* _Work to do_:
Gather each line from the rows below that contains the word "icon".

* _Rows for pointing to text and elements_:
▶

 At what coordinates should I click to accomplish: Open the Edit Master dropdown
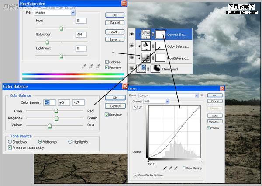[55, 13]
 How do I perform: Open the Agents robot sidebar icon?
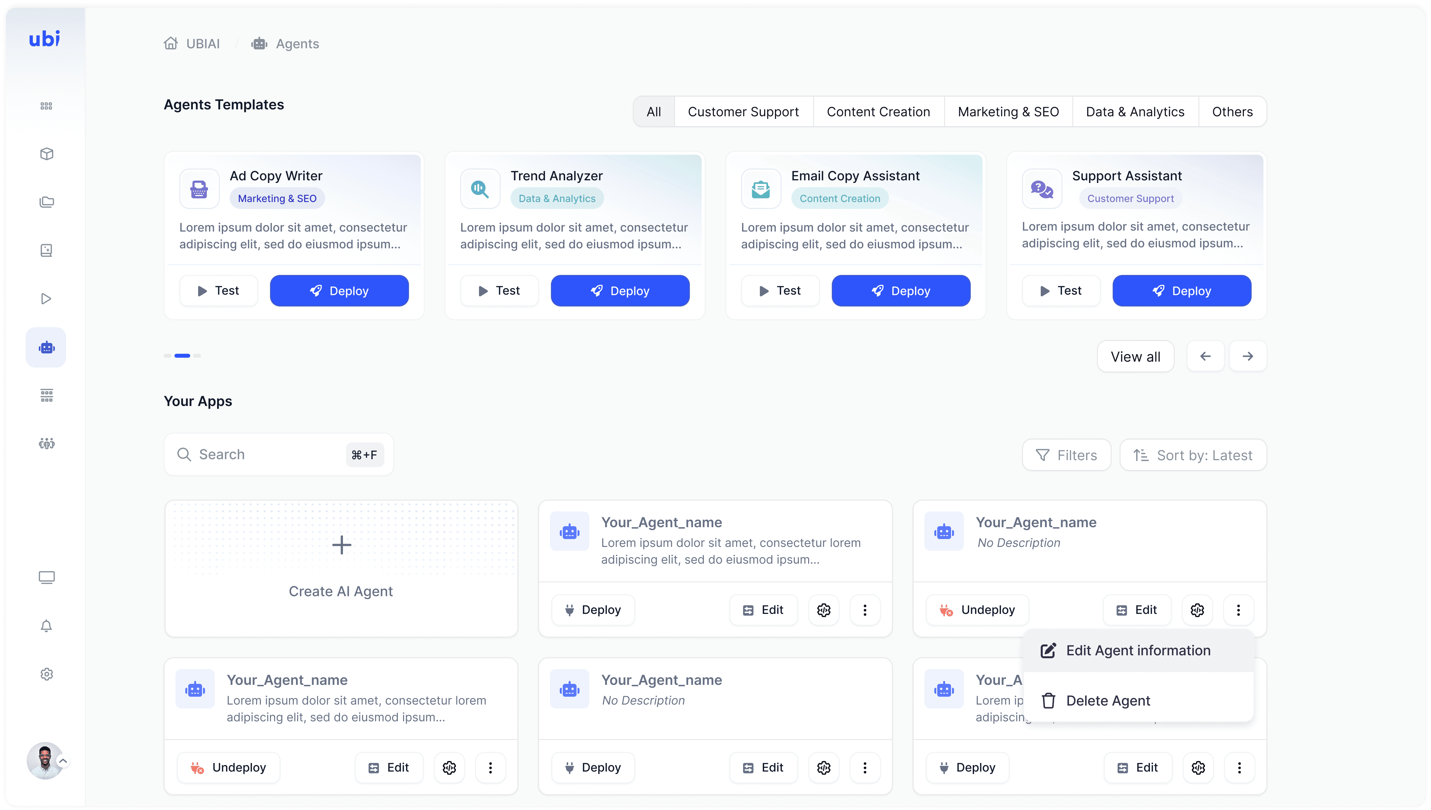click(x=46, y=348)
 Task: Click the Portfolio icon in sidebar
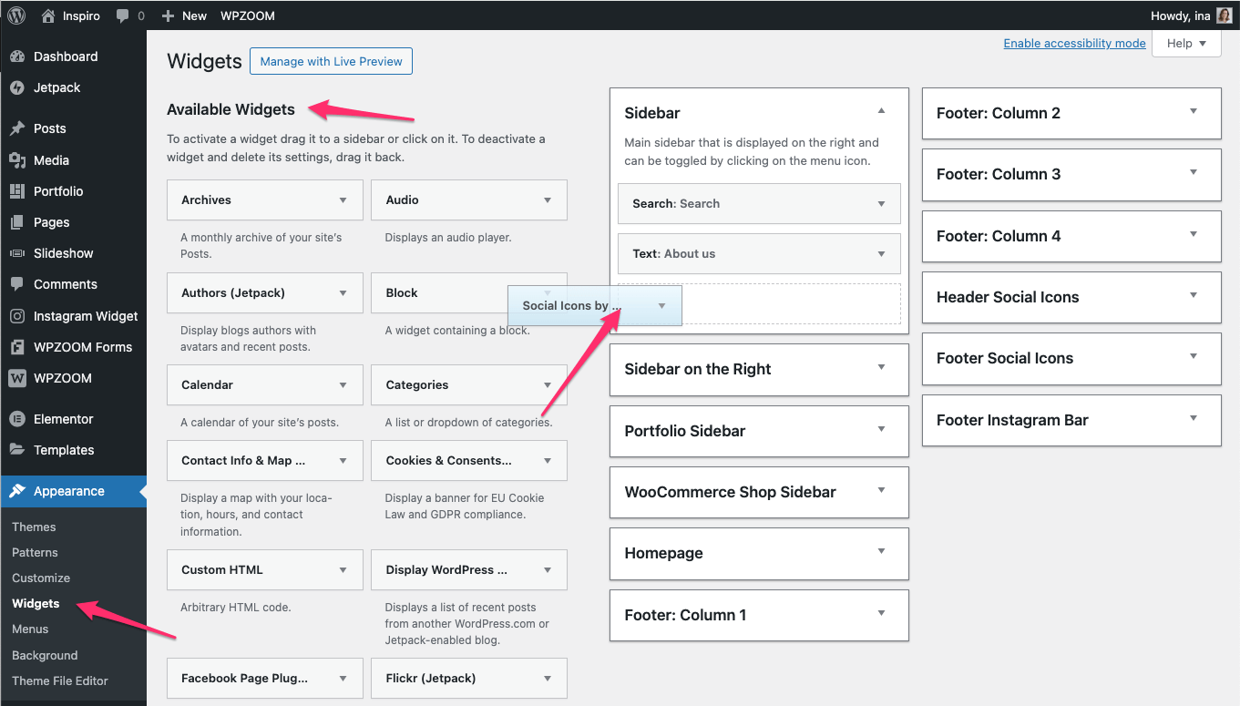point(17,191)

◀

* _Expected answer_:
 How do I perform: Open the Agents robot sidebar icon?
 Task: Click the Portfolio icon in sidebar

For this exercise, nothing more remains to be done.